DATA EXCERPTS
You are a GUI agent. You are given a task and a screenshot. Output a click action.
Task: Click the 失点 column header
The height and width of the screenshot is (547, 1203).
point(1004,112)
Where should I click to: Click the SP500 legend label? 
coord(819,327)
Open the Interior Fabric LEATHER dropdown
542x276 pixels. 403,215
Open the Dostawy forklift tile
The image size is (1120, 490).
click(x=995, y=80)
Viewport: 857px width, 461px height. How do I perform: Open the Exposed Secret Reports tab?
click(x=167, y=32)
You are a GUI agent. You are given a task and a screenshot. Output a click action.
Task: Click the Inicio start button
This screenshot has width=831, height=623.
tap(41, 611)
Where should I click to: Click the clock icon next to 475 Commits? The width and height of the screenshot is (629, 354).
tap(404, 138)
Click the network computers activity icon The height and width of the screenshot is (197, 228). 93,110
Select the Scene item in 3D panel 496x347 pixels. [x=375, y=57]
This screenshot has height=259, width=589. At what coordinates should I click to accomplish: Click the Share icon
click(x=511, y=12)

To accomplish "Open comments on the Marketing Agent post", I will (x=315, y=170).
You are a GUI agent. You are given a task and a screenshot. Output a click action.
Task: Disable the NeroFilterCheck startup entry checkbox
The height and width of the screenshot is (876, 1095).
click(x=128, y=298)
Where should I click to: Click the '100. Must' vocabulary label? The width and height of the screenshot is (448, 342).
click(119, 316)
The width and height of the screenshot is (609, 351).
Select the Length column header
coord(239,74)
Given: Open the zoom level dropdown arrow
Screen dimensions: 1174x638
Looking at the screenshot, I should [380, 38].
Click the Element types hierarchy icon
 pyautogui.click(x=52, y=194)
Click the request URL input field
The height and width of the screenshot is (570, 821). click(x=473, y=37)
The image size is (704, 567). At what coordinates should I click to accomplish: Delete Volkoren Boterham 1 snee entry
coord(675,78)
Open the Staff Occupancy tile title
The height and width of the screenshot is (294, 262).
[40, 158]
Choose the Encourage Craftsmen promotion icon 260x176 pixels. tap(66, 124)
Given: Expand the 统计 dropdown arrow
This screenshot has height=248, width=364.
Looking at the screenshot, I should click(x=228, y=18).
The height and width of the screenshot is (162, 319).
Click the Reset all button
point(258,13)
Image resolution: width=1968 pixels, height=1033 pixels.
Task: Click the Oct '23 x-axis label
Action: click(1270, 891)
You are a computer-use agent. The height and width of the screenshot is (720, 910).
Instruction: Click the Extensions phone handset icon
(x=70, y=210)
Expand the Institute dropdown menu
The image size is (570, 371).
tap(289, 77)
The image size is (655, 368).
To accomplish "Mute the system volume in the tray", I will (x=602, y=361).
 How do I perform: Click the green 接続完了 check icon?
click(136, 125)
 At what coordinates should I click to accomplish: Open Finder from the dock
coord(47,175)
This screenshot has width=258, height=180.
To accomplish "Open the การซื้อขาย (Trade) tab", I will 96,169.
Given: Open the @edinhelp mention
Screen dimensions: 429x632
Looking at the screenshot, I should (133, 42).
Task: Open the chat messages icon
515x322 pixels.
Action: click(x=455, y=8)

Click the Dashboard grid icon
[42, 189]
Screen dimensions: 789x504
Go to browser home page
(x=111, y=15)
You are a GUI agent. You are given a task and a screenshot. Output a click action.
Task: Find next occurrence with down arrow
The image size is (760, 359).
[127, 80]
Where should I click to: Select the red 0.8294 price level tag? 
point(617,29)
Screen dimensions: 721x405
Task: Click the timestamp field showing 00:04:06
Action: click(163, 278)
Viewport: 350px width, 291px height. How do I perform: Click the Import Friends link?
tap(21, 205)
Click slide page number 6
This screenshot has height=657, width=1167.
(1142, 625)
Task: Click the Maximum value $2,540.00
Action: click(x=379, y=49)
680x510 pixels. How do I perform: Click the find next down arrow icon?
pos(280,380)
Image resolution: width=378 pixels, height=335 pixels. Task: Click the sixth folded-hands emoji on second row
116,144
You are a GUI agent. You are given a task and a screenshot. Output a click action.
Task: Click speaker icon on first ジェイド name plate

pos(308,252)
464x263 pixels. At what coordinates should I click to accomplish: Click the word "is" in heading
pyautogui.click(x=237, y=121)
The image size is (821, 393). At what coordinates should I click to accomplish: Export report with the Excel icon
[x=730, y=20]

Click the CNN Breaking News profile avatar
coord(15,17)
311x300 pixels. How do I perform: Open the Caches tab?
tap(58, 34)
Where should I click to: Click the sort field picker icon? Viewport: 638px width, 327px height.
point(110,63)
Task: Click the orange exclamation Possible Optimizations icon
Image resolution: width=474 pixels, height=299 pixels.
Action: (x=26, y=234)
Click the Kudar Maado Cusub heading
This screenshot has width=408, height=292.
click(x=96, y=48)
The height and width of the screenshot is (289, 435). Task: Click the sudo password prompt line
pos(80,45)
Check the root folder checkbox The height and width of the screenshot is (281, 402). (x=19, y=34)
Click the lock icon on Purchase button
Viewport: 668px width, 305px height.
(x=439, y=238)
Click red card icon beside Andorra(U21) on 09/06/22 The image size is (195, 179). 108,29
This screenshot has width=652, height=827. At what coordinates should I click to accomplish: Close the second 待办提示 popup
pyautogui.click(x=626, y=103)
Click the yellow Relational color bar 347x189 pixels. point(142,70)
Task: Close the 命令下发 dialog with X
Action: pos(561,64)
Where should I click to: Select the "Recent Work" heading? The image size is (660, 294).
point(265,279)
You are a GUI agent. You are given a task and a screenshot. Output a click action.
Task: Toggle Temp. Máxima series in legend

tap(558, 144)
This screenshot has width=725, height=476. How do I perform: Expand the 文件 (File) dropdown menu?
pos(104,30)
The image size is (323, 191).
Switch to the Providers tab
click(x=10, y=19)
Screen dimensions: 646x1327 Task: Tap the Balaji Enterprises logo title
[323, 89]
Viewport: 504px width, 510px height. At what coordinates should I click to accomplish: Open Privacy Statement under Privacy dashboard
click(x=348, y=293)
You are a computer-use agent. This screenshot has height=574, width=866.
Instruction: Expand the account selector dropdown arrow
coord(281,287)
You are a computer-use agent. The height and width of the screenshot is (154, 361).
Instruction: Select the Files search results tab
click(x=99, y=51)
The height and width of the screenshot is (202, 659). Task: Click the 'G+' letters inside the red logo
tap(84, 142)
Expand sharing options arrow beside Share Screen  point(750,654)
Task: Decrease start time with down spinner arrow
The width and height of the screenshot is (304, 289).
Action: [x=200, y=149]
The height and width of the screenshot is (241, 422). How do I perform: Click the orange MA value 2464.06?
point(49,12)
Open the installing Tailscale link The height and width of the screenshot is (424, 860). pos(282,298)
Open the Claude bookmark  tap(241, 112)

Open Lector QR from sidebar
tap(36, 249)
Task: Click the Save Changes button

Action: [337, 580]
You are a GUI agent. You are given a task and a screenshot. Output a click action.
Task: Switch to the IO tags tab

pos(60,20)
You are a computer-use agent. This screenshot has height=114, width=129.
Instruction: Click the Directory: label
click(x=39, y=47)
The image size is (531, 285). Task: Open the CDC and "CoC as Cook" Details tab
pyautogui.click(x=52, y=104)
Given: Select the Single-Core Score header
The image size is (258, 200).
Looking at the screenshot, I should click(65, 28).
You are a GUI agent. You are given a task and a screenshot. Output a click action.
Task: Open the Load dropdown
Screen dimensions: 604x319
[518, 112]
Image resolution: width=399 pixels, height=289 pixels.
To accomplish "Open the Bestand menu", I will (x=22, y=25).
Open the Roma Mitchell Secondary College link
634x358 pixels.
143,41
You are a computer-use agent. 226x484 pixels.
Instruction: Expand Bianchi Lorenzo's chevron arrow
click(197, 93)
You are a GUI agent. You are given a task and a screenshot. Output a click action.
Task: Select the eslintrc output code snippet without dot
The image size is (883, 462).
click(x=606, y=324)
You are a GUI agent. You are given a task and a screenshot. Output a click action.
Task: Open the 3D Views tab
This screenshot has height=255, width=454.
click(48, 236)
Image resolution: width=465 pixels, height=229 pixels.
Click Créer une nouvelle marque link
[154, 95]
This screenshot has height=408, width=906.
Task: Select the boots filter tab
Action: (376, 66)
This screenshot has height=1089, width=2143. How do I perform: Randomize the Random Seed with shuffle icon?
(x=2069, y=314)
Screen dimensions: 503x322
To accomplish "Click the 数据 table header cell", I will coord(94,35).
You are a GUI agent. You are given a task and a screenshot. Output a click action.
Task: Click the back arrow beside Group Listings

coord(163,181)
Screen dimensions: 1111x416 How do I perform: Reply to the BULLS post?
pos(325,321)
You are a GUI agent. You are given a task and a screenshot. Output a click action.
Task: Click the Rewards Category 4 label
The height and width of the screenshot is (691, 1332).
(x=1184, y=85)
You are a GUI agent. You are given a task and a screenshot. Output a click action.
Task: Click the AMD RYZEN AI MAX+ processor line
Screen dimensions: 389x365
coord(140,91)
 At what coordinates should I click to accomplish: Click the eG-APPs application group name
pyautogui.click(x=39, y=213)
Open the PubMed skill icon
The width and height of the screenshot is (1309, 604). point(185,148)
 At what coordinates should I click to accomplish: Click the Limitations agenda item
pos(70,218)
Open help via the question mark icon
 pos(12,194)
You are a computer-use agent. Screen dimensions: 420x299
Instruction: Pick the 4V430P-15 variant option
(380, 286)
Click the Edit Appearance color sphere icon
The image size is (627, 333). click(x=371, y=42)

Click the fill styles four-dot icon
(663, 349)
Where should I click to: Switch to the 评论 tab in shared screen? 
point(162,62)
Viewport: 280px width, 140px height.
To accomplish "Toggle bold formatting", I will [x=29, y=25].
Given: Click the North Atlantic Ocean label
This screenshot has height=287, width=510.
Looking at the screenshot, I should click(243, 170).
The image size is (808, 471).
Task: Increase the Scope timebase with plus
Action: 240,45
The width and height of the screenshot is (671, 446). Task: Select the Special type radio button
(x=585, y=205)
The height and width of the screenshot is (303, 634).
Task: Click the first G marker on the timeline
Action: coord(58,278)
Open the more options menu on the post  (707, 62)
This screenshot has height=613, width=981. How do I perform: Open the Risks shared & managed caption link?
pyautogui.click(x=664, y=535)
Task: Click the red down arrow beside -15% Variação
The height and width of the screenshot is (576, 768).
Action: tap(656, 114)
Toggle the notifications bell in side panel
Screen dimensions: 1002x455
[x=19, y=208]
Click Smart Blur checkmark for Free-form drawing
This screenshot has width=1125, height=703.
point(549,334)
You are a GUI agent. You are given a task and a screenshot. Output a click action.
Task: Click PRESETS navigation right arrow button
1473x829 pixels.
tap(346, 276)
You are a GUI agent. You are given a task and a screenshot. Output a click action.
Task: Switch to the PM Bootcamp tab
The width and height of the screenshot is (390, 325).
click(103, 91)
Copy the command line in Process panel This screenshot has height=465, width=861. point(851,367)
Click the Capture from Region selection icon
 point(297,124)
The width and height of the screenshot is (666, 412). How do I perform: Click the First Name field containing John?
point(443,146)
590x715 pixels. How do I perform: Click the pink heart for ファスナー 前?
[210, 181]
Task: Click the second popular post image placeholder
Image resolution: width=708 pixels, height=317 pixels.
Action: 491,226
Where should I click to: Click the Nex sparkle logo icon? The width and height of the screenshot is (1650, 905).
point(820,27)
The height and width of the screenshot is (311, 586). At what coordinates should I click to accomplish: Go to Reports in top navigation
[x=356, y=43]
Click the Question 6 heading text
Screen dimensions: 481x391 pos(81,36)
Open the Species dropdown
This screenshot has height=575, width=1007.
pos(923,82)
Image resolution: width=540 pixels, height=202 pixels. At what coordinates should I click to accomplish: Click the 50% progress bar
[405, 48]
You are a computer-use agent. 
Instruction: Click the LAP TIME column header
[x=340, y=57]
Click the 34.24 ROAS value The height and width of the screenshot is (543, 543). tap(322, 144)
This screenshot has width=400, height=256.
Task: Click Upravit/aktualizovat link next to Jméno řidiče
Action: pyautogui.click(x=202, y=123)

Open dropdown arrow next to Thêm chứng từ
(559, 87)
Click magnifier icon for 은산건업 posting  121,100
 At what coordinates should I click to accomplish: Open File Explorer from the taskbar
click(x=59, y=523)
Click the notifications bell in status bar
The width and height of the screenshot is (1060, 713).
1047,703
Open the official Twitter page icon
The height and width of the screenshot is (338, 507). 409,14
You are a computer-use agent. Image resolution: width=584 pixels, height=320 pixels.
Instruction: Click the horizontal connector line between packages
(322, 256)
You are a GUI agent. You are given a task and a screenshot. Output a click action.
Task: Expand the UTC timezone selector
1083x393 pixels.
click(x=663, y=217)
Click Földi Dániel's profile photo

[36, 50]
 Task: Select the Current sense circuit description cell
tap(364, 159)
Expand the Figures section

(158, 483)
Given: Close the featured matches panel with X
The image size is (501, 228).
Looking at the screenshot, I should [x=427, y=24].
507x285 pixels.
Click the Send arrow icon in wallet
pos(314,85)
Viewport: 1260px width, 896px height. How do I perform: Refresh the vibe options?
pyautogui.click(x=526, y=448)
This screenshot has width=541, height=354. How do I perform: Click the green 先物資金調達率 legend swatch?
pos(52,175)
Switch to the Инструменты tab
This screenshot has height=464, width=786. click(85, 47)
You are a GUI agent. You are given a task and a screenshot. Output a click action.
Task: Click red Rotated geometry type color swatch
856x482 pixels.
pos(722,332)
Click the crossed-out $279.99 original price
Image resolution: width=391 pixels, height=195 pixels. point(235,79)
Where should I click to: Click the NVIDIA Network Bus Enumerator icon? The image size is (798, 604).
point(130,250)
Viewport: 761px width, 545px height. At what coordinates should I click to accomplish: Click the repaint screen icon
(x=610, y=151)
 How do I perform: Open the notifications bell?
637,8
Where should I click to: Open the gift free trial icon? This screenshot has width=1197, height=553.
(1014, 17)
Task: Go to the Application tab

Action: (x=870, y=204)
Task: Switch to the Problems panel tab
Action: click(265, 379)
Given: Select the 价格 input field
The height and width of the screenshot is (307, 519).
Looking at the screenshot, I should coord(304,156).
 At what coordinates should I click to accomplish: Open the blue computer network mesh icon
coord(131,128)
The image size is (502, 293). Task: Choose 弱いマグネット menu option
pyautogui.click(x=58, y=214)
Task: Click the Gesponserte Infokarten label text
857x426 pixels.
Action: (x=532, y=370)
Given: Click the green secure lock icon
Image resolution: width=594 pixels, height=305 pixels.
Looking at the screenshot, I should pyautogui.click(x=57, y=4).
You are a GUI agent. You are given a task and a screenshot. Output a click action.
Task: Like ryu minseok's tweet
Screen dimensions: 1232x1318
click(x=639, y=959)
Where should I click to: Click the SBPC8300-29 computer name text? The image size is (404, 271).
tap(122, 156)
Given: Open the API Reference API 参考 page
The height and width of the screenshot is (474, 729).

AIM OF THE EXERCISE
Check each line in the data for the word "checkbox", then report only how many lines contain it.

ANSWER BELOW
2